Go through the entries below and tally the lines holding "agent"; please reply with the number only.
Records to process Block Start
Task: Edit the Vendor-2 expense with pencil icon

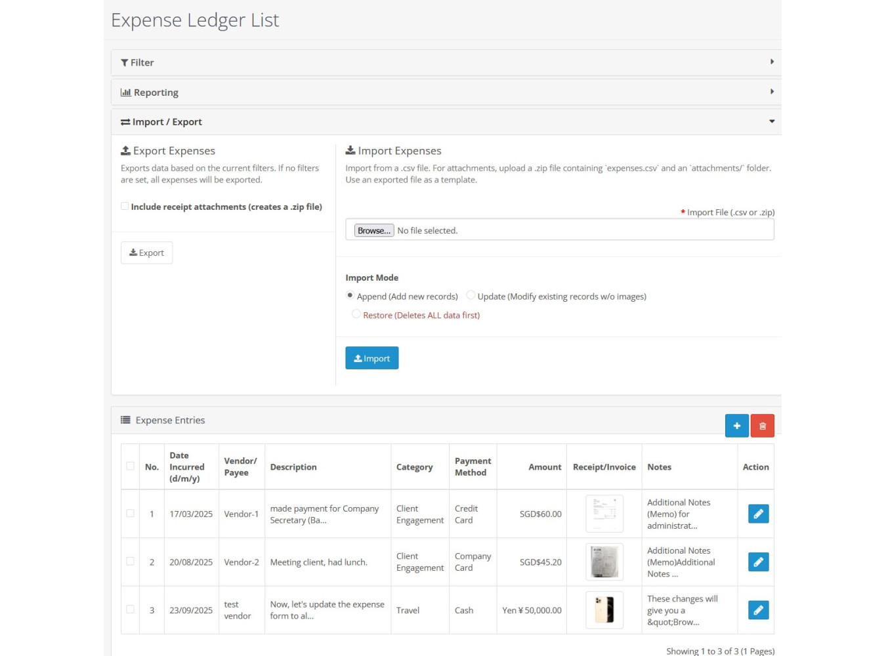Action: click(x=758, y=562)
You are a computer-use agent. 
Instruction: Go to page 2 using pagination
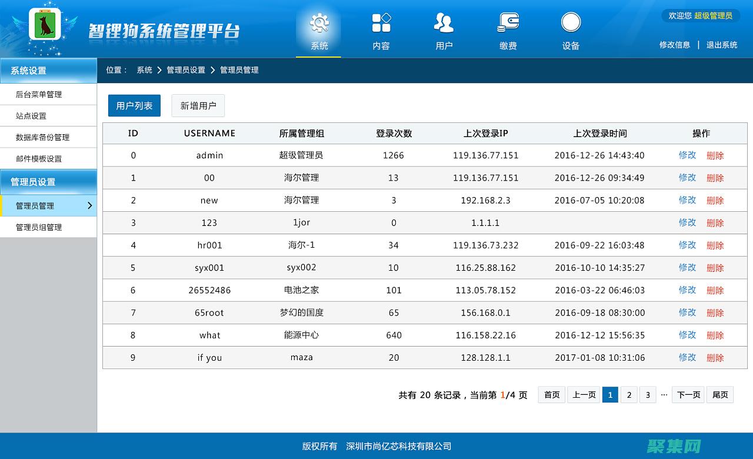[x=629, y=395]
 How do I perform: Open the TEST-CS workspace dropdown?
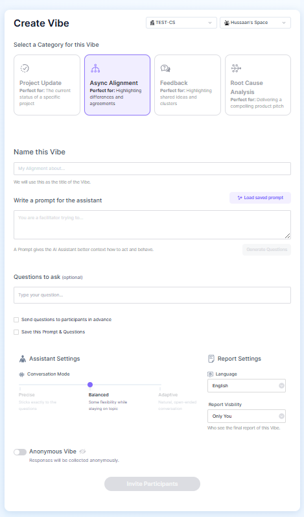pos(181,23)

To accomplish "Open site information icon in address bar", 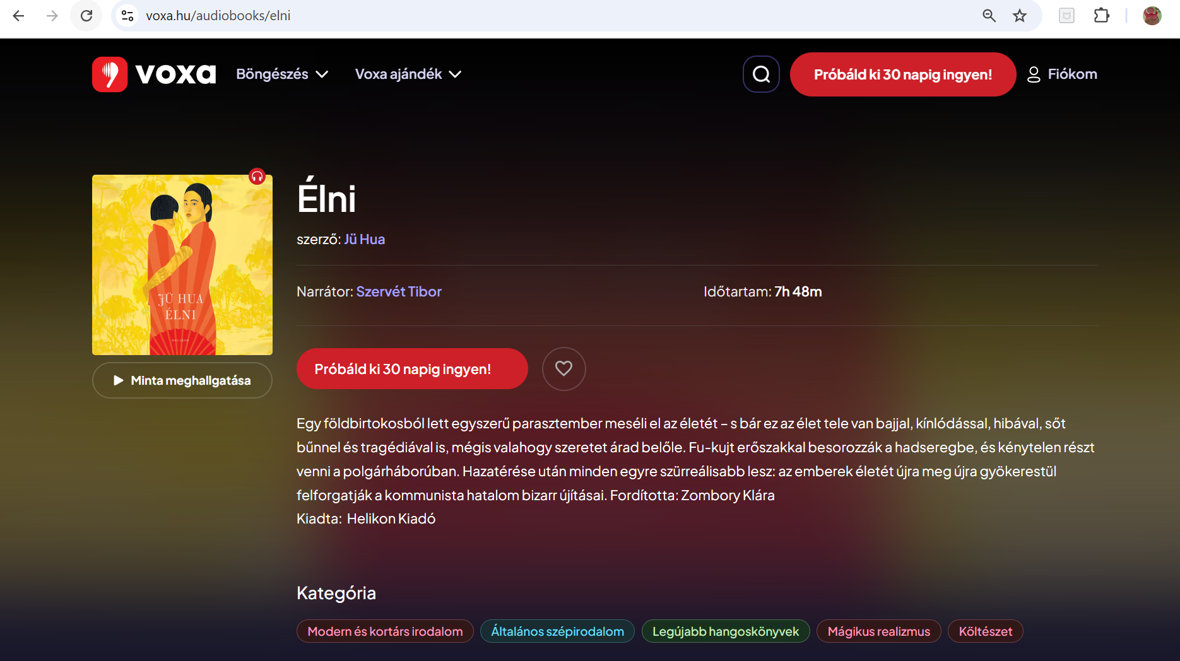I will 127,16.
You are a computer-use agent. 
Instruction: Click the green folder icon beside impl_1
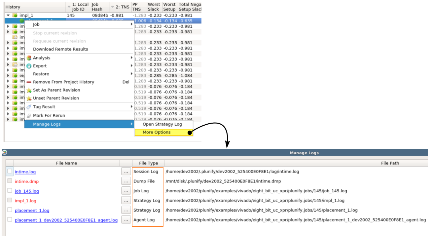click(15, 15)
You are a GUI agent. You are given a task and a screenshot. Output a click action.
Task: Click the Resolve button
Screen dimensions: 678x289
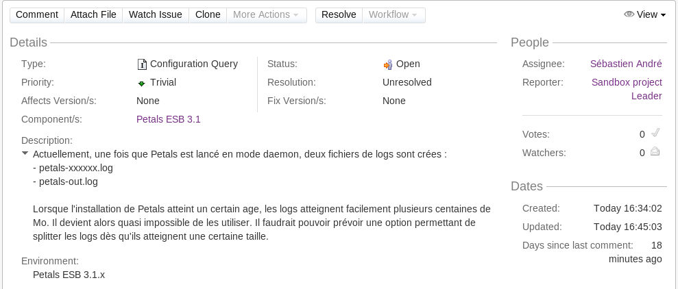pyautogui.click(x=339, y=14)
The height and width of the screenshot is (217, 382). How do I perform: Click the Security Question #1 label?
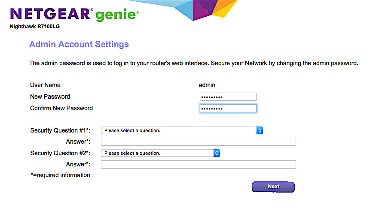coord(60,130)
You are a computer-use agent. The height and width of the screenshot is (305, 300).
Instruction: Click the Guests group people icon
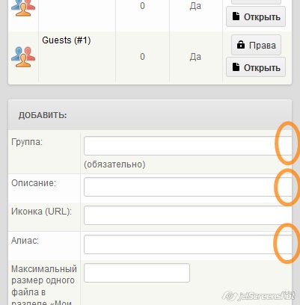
Records to process Block End
* **Result**
4